The contract includes options that, if exercised, would raise the total contract value to nearly $363 million. Most of the work will occur in Portsmouth, R.I., and is expected to be finished by November 2022. FY ’17 and ’18 Navy research, development, test, and evaluation (RDT&E) funds of $11 million were obligated at award time and $1.6 million of it will expire at the end of the current fiscal year.

The Navy said the contract was competitively procured, but only one offer was received.

“We’ve applied our sonar expertise and our understanding of the complex undersea environment to Barracuda.

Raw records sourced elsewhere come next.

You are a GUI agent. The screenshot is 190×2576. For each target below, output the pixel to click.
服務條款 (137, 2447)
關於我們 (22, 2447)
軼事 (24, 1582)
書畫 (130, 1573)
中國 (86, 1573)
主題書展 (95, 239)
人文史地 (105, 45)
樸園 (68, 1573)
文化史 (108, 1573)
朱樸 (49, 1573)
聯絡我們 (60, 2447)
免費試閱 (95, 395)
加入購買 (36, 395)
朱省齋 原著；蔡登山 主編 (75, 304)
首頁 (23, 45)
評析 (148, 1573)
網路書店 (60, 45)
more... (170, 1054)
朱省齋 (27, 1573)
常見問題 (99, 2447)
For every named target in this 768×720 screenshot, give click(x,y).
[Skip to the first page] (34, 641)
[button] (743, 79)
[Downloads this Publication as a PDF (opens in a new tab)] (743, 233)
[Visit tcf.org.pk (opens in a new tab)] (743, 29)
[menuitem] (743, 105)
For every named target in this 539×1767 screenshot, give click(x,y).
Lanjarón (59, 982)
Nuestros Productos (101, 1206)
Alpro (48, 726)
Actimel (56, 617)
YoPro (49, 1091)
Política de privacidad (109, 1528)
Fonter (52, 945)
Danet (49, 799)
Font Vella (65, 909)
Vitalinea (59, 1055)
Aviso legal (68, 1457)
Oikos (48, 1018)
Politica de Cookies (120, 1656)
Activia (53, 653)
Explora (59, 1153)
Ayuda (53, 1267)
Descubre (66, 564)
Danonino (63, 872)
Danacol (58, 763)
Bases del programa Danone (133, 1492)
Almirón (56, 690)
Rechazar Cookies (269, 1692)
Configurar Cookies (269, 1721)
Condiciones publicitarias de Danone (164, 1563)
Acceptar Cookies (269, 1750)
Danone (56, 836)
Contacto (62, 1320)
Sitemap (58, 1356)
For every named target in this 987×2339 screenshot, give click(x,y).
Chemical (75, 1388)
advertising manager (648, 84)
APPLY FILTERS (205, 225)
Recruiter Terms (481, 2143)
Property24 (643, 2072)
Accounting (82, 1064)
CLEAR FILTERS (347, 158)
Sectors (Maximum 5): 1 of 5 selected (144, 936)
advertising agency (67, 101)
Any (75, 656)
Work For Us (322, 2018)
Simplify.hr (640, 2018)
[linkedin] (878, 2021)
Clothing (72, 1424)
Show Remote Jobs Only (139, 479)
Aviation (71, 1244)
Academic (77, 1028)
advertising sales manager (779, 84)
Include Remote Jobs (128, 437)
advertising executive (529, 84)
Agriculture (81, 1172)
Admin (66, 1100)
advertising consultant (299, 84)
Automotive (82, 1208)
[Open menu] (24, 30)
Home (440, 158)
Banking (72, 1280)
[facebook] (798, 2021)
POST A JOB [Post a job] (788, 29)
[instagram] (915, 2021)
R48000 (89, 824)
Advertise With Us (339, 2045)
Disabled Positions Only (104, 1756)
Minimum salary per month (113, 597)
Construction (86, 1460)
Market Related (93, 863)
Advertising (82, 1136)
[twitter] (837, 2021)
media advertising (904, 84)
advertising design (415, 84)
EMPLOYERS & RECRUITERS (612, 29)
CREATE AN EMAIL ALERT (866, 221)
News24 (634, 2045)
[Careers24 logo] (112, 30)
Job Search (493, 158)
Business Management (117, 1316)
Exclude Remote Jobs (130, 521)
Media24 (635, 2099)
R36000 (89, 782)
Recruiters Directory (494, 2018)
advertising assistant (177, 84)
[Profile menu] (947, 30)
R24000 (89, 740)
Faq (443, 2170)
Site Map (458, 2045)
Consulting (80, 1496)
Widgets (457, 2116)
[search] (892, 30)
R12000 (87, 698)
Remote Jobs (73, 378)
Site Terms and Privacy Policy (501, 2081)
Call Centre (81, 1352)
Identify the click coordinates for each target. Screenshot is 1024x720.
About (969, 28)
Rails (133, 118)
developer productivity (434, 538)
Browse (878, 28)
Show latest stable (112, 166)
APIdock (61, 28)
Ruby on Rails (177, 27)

It’s an innovative solution for the Navy’s mine countermeasure mission and we are now one step closer to delivering,” Paul Ferraro, vice president of Raytheon’s integrated defense systems’ seapower capability systems business, said in a statement.

Separately, NAVSEA awarded Raytheon a $136.5 million modification to exercise an Air and Missile Defense Radar (AMDR) program contract option for one low-rate initial production (LRIP) unit.

The LRIP unit will be deployed on an Arleigh Burke-class (DDG-51) Flight III ship. Work will occur in Marlborough, Mass., and is expected to be finished by April 2021.

The AMDR is the main upgrade in the Flight III destroyer, with an AN/SPY-6 radar that is better able to detect and track ballistic missile threats.

The full modification funding was obligated at award time via FY ’18 shipbuilding and conversion accounts and will not expire at the end of the current fiscal year.

Last week at the Sea Air Space Expo, DDG-51 Program Manager Capt. Casey Moton said Huntington Ingalls Industries [HII] plans to begin fabricating the first Flight III destroyer, DDG-125, in May. The other DDG-51 shipbuilder, General Dynamics Bath Iron Works [GD] will build the second Flight III ship, DDG-126 (Defense Daily, April 10).